Ruta por el patrimonio artístico de Girona

El patrimonio artístico de Girona se remonta a los orígenes históricos de la ciudad y está marcado por las influencias de íberos, romanos, musulmanes y carolingios.

Situada dentro de la Comunidad Autónoma de Cataluña, Girona es la capital de la provincia del mismo nombre y de la Comarca del Gironés. Fueron los romanos, hacia el año 77 a.C., quienes fundaron la ciudad con el nombre de Gerunda. La proximidad con el imperio carolingio hizo que la conquista musulmana no durase mucho y convirtió a la ciudad en la sede del Condado de Gerona. El asentamiento de la comunidad judía también influyó en la riqueza del patrimonio artístico de Girona.

Girona entre culturas

El patrimonio artístico más importante de Girona se encuentra en su casco antiguo, surgido en la época romana, que se puede recorrer a través del Paseo de la Muralla y del Paseo Arqueológico.

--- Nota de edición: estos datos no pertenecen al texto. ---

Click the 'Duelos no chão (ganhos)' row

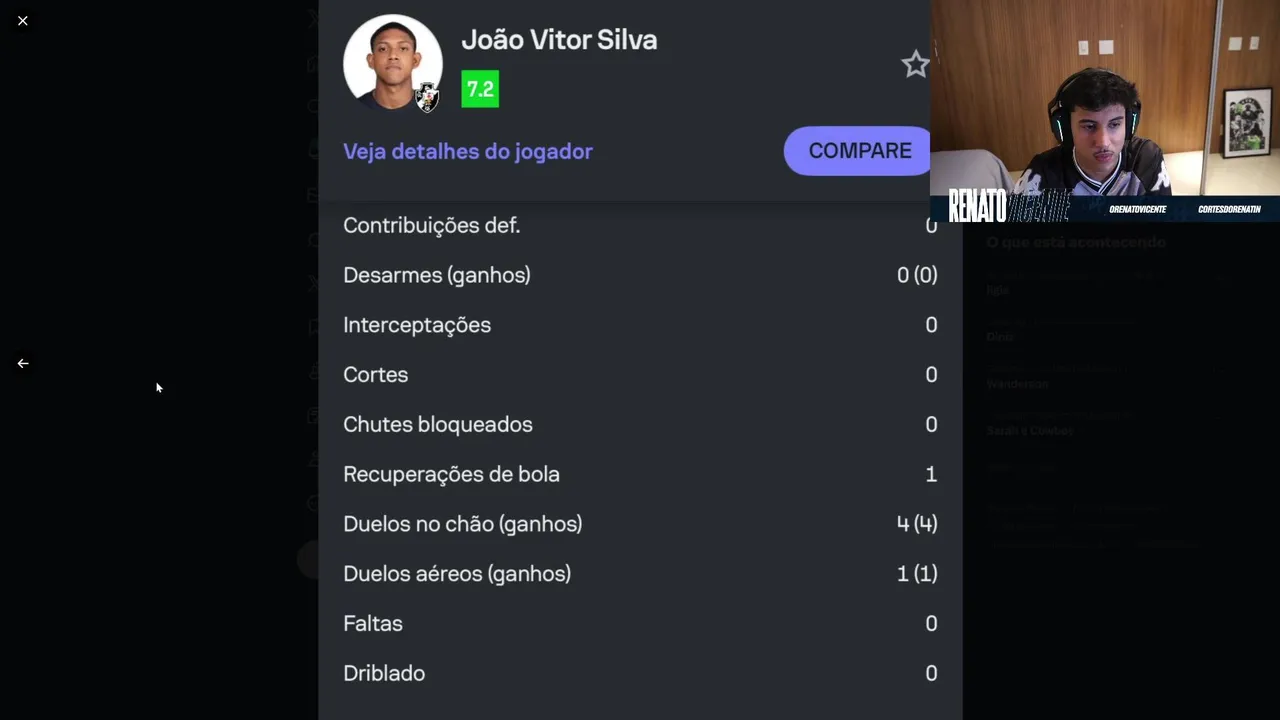(x=640, y=524)
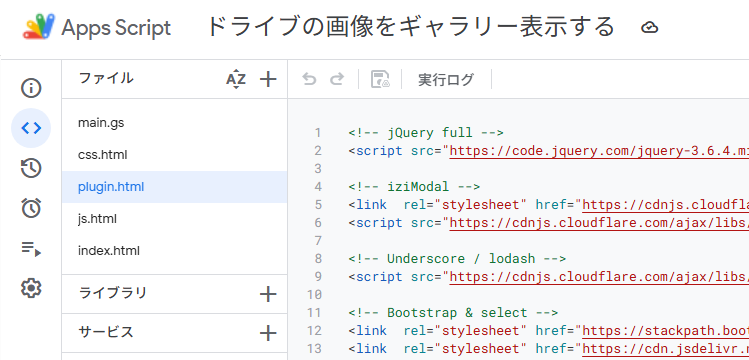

La Judería, llamada también Call Jueu, es uno de los núcleos medievales que mejor se conserva en Europa, destacando el Centro Bonastruc Ça Porta (una antigua sinagoga transformada en un centro de estudios) y el Montjuïc, o monte de los judíos.

 

Dentro del Barrio Viejo se encuentran los Baños árabes, que se caracterizan por la belleza de su linterna cupulada superior. La Catedral, construida entre los siglos XI al XVIII, ofrece una muestra de los más importantes estilos arquitectónicos, desde el románico hasta el barroco. Situadas en la Plaza de la Catedral, se pueden visitar la Casa Pastors y la Pia Almoina.

Casas y puentes del río Oñar

El río Oñar, que divide la ciudad en dos partes, ha marcado históricamente el desarrollo urbanístico de Girona. No se conserva ninguno de los puentes medievales que unían el Barrio Viejo (orilla derecha) con el Barrio de Mercadal (orilla izquierda), aunque sí se pueden visitar los actuales, entre los que destacan el Puente de Hierro, el Puente de Piedra, el Viaducto del Ferrocarril y el Puente de Gómez.

 

Además de estos puentes, en las riberas del río Oñar se levantan unas pintorescas casas muy características de Girona, y que han sido construidas a lo largo de los siglos. Colgadas sobre el río y con sus fachadas pintadas con una paleta de colores determinada, estas edificaciones ofrecen una magnífica imagen que sorprenderá a cualquier viajero que decida recorrer esta bella ciudad de Girona.